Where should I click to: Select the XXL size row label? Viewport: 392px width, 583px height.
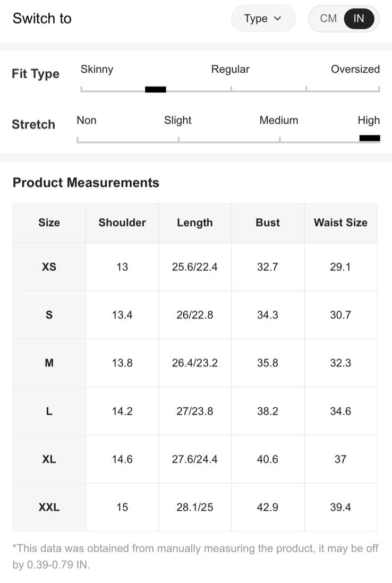click(x=49, y=507)
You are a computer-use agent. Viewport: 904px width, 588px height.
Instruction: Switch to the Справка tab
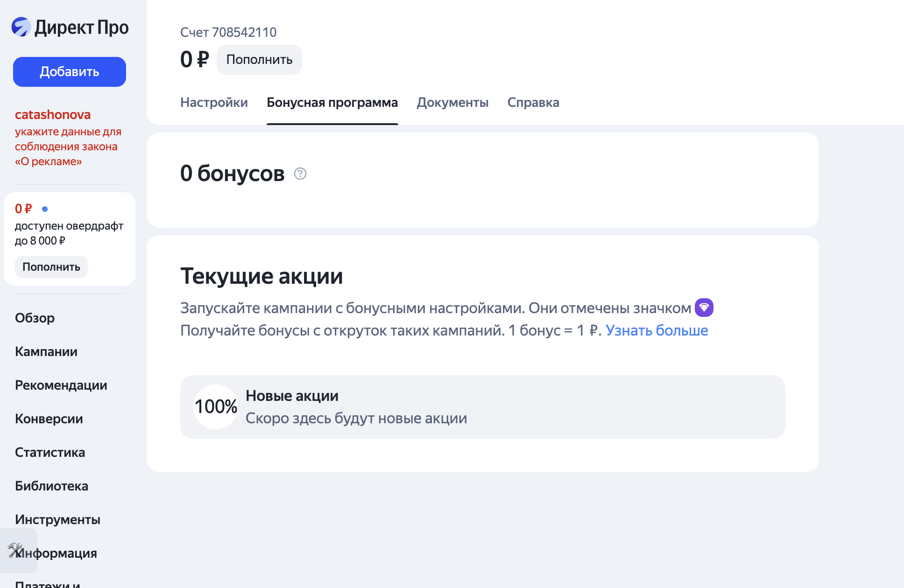point(533,102)
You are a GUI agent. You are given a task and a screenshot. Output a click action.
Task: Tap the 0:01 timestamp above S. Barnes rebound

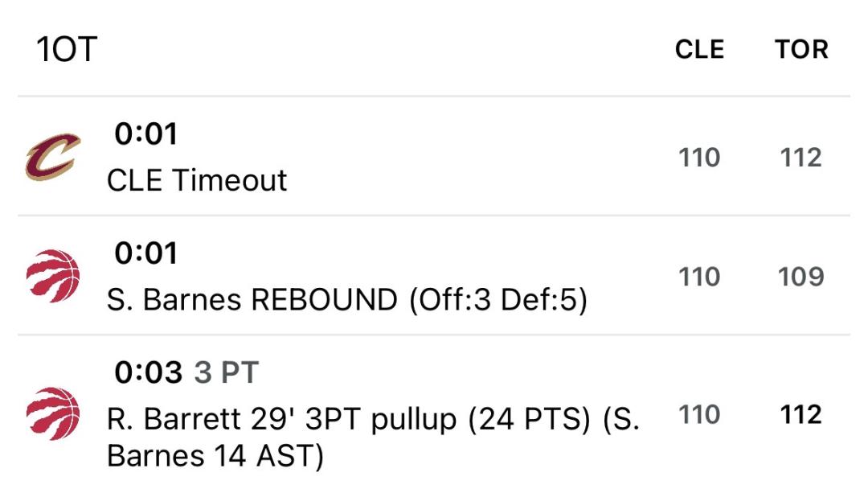point(146,253)
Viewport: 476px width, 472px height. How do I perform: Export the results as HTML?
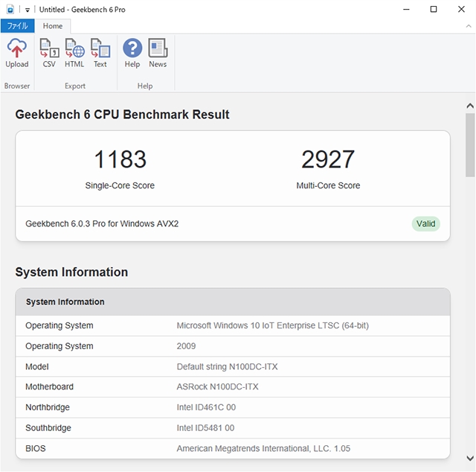[74, 54]
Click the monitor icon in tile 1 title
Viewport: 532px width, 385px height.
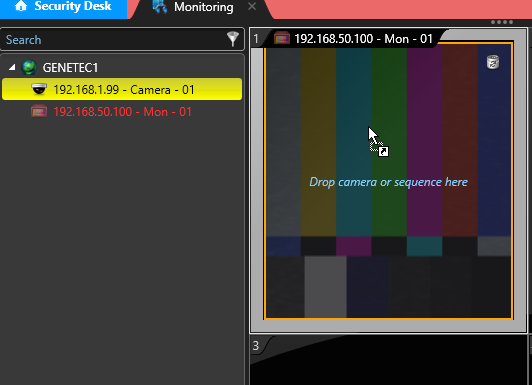(282, 38)
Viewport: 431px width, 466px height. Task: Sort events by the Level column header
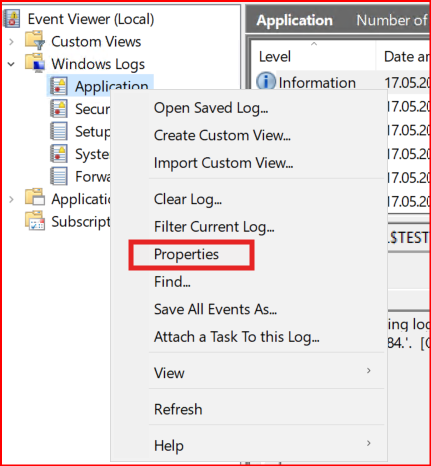click(x=313, y=56)
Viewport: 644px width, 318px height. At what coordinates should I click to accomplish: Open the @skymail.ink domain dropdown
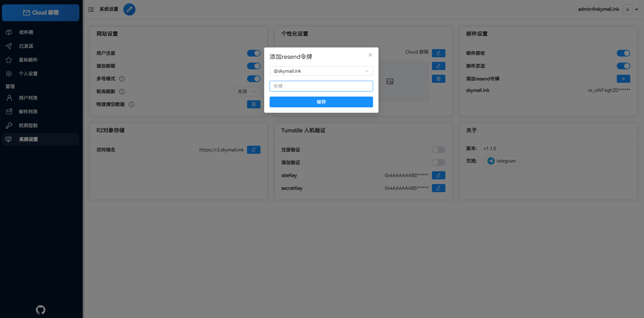click(x=321, y=71)
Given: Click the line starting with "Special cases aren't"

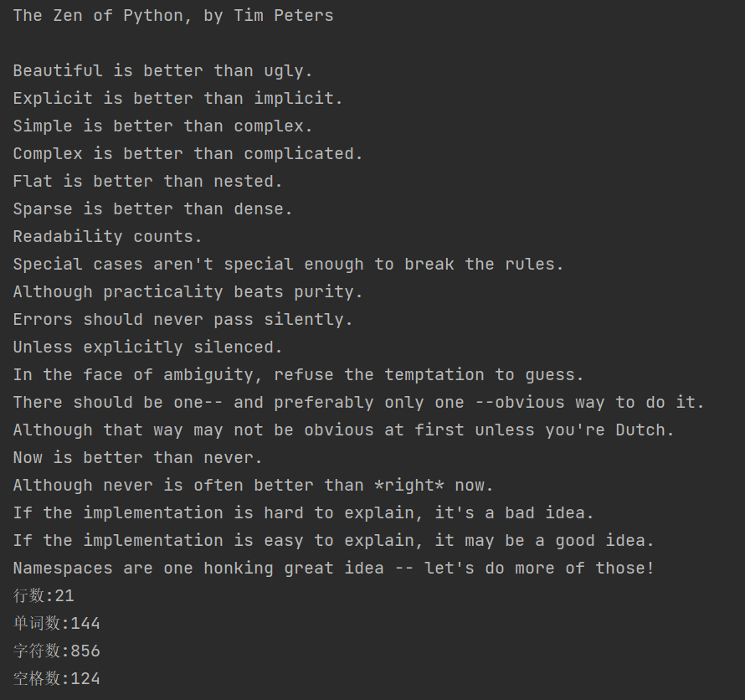Looking at the screenshot, I should pos(288,264).
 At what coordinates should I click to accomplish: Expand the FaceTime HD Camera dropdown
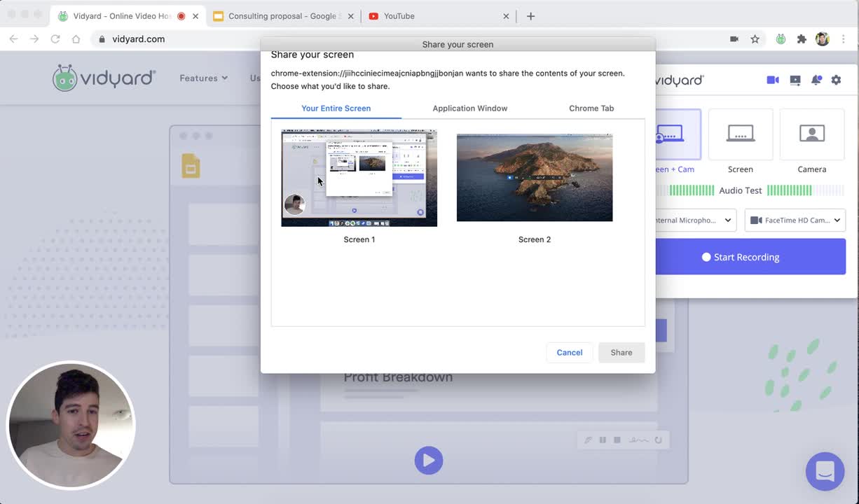795,221
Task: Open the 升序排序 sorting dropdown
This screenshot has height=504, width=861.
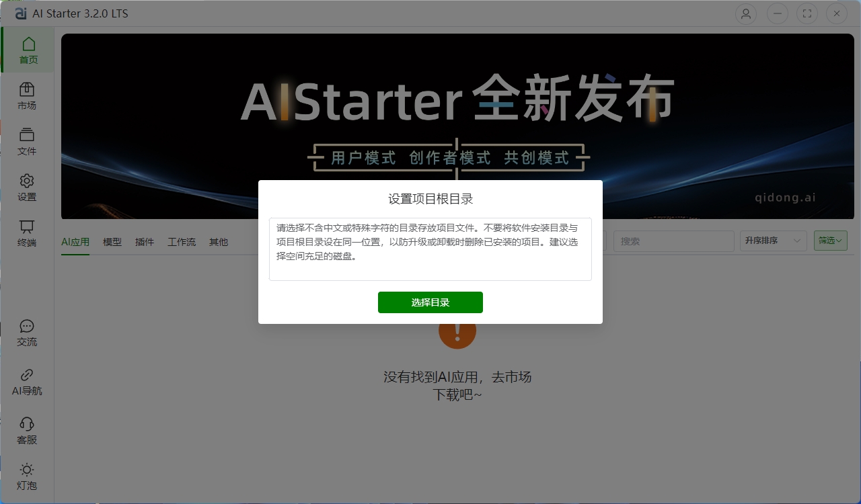Action: pyautogui.click(x=771, y=241)
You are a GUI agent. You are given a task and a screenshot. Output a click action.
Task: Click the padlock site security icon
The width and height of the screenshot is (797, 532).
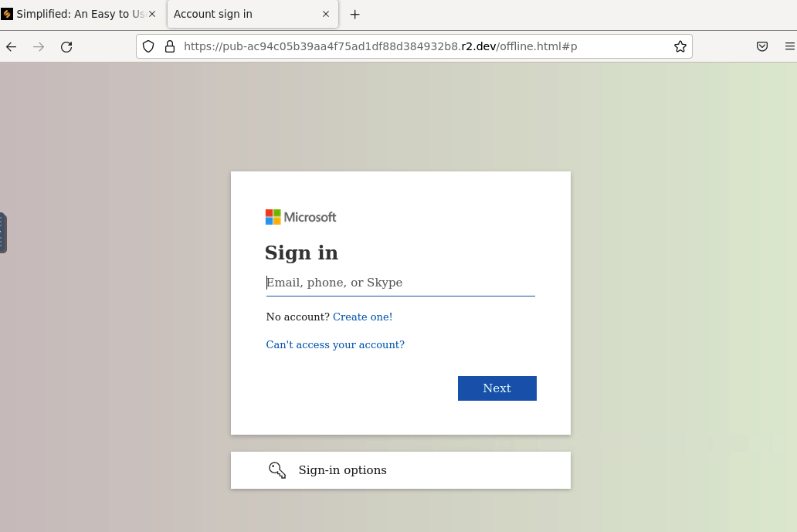pyautogui.click(x=170, y=46)
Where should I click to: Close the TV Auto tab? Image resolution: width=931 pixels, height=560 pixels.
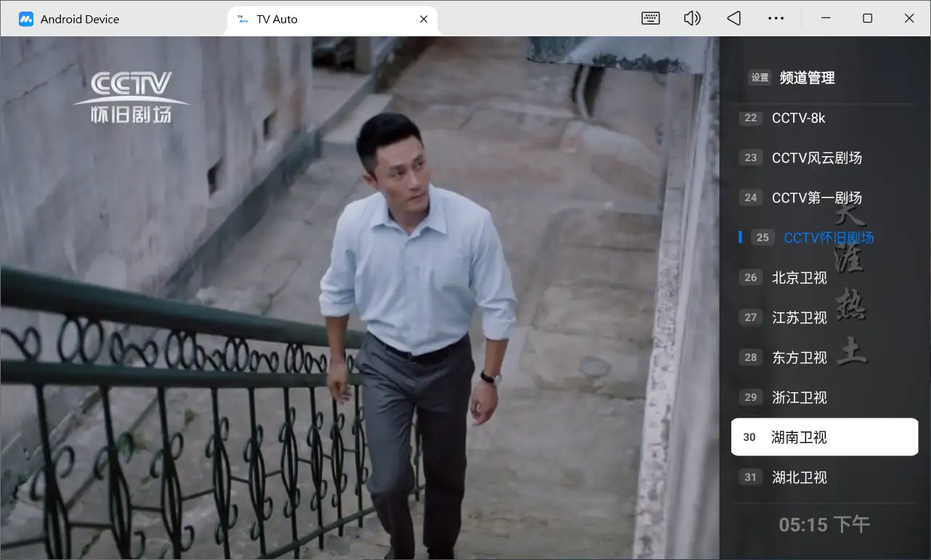tap(424, 20)
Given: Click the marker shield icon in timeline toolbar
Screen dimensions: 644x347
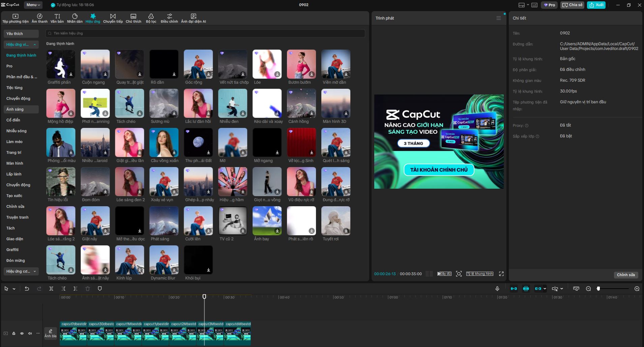Looking at the screenshot, I should 100,289.
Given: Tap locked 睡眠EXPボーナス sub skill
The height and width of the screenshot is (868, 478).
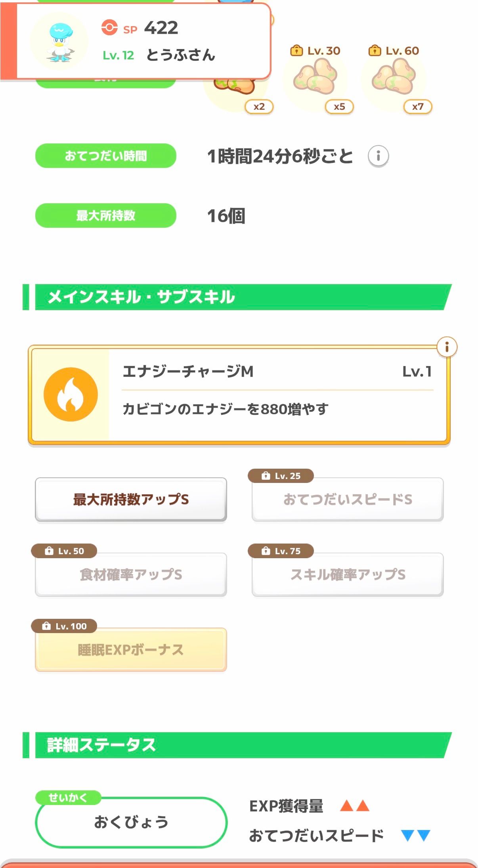Looking at the screenshot, I should (131, 650).
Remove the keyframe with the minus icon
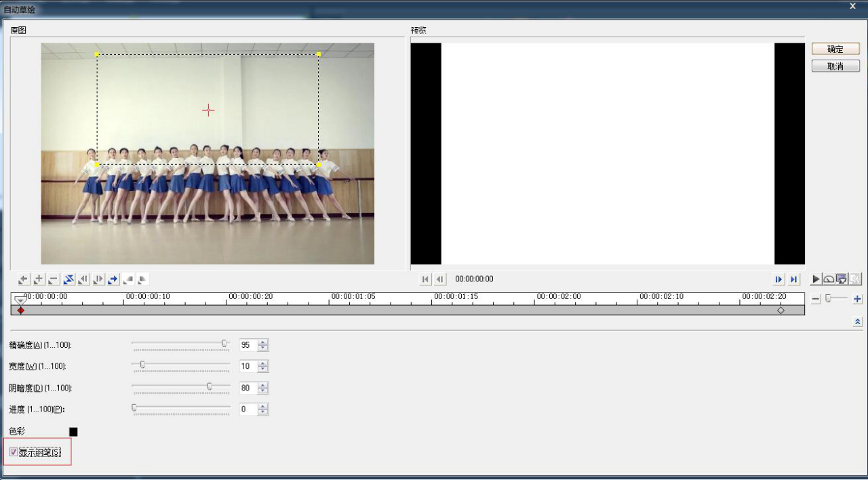Image resolution: width=868 pixels, height=480 pixels. tap(54, 279)
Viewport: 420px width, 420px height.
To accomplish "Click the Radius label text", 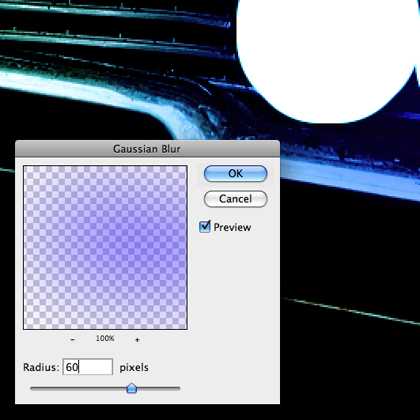I will tap(41, 367).
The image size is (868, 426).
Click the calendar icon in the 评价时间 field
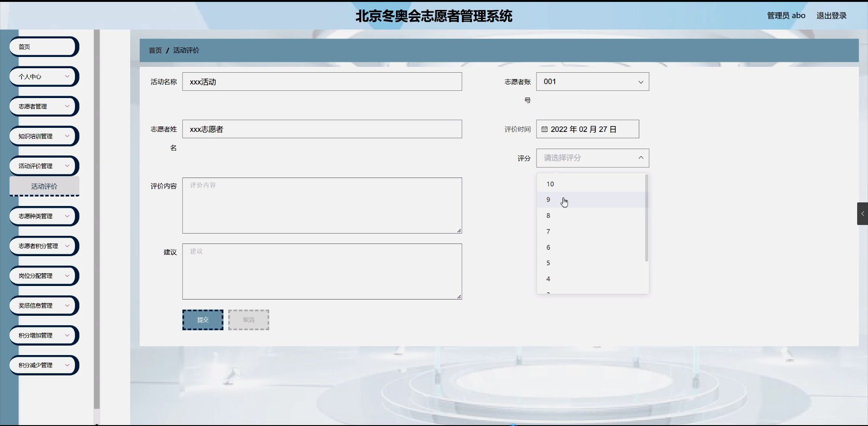[544, 129]
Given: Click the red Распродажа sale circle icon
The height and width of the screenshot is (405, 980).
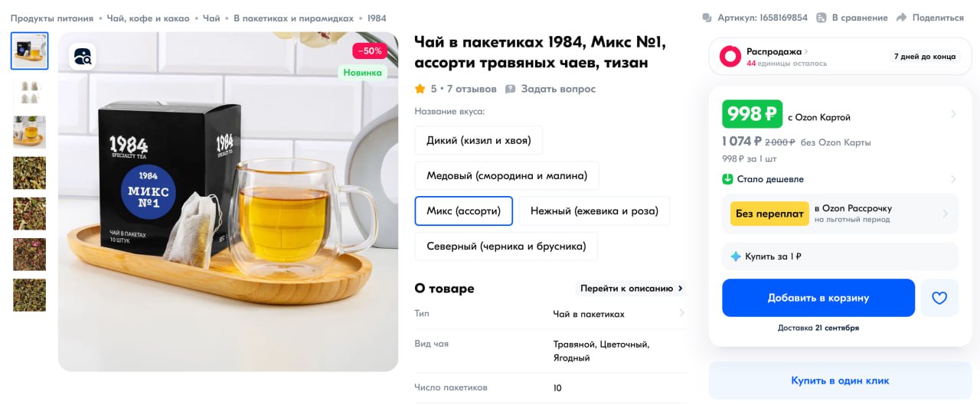Looking at the screenshot, I should (x=730, y=56).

_WHAT THE EXERCISE ASKS:_
Only the lines from the one that contains "The image size is (868, 426)." to the end of the records, inclusive, are to be quoted exactly, with pictures excluded.

_TASK RESULT:_
The image size is (868, 426).
Click the calendar icon in the 评价时间 field
[544, 129]
Given: Click the red Распродажа sale circle icon
The height and width of the screenshot is (405, 980).
Looking at the screenshot, I should (x=730, y=56).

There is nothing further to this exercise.